**READING PASSAGE:**
1

what's the right regular expression to find a numeral in a string, in Lua? Due to the way parentheses are used in lua regular expressions, it seems hard to correctly match the decimal point and the digits after it.

The workaround in the test code below works for my script's immediate needs, but accepts patterns like +1.23.45 as well.

--[+-]?(\d+(\.\d+)?|\.\d+)([eE][+-]?\d+)?  std regex for a numeral

s = "+1.23"
re = "([+-]?%d+[%.%d+]*)"
n = s:match (re)
print (n)
wp78de
  • 18,207
  • 7
  • 43
  • 71
  • How about this? `'([+-]?%d*%.?%d+)'` – tonypdmtr Jun 20 '19 at 20:53
  • But if you have `+1.23.45`, what is the expected result? Please let know of all possible edge cases you need to handle. Do you need to validate the whole string input, or are you extracting several possible matches from a large string? – Wiktor Stribiżew Jun 20 '19 at 21:47
  • Thank you, this is safer. Just a little astro (analemma) math for a friend, thought I'd learn Lua along with it this time. – Rahul Choudhary Jun 21 '19 at 05:36

1 Answers1

1

If you insist on a loose definition of a numeric value like the one shown in the regular regex we are in trouble since lua-patterns do not support the alternation operation |.

The suggested pattern ([+-]?%d*%.?%d+) works actually for most cases, however, if you also want to allow cases like 42. (as the PCRE does) it will fail.

**TASK STATEMENT:** Reproduce the forum thread about matching numbers with Lua patterns word for word, in full. The lines further down the page are not needed.

**DATA SHOWN:**
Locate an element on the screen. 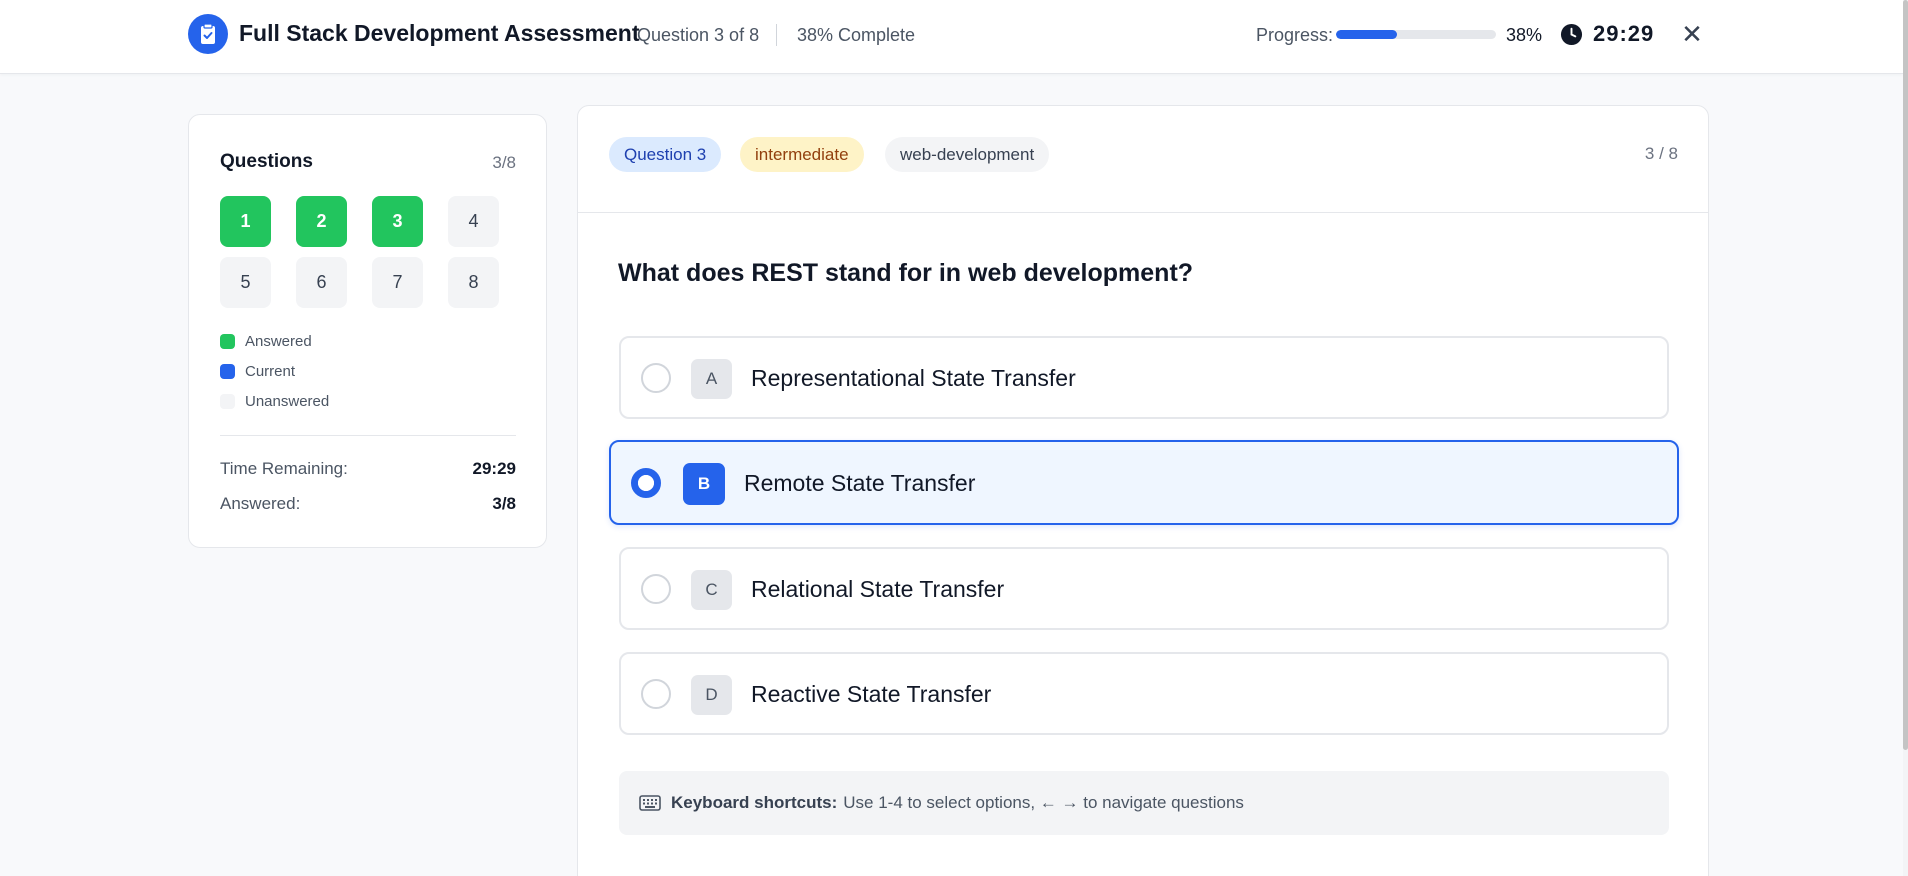 Image resolution: width=1908 pixels, height=876 pixels. navigator-title: Questions is located at coordinates (266, 162).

**WRITTEN ANSWER:**
1

what's the right regular expression to find a numeral in a string, in Lua? Due to the way parentheses are used in lua regular expressions, it seems hard to correctly match the decimal point and the digits after it.

The workaround in the test code below works for my script's immediate needs, but accepts patterns like +1.23.45 as well.

--[+-]?(\d+(\.\d+)?|\.\d+)([eE][+-]?\d+)?  std regex for a numeral

s = "+1.23"
re = "([+-]?%d+[%.%d+]*)"
n = s:match (re)
print (n)
wp78de
  • 18,207
  • 7
  • 43
  • 71
  • How about this? `'([+-]?%d*%.?%d+)'` – tonypdmtr Jun 20 '19 at 20:53
  • But if you have `+1.23.45`, what is the expected result? Please let know of all possible edge cases you need to handle. Do you need to validate the whole string input, or are you extracting several possible matches from a large string? – Wiktor Stribiżew Jun 20 '19 at 21:47
  • Thank you, this is safer. Just a little astro (analemma) math for a friend, thought I'd learn Lua along with it this time. – Rahul Choudhary Jun 21 '19 at 05:36

1 Answers1

1

If you insist on a loose definition of a numeric value like the one shown in the regular regex we are in trouble since lua-patterns do not support the alternation operation |.

The suggested pattern ([+-]?%d*%.?%d+) works actually for most cases, however, if you also want to allow cases like 42. (as the PCRE does) it will fail.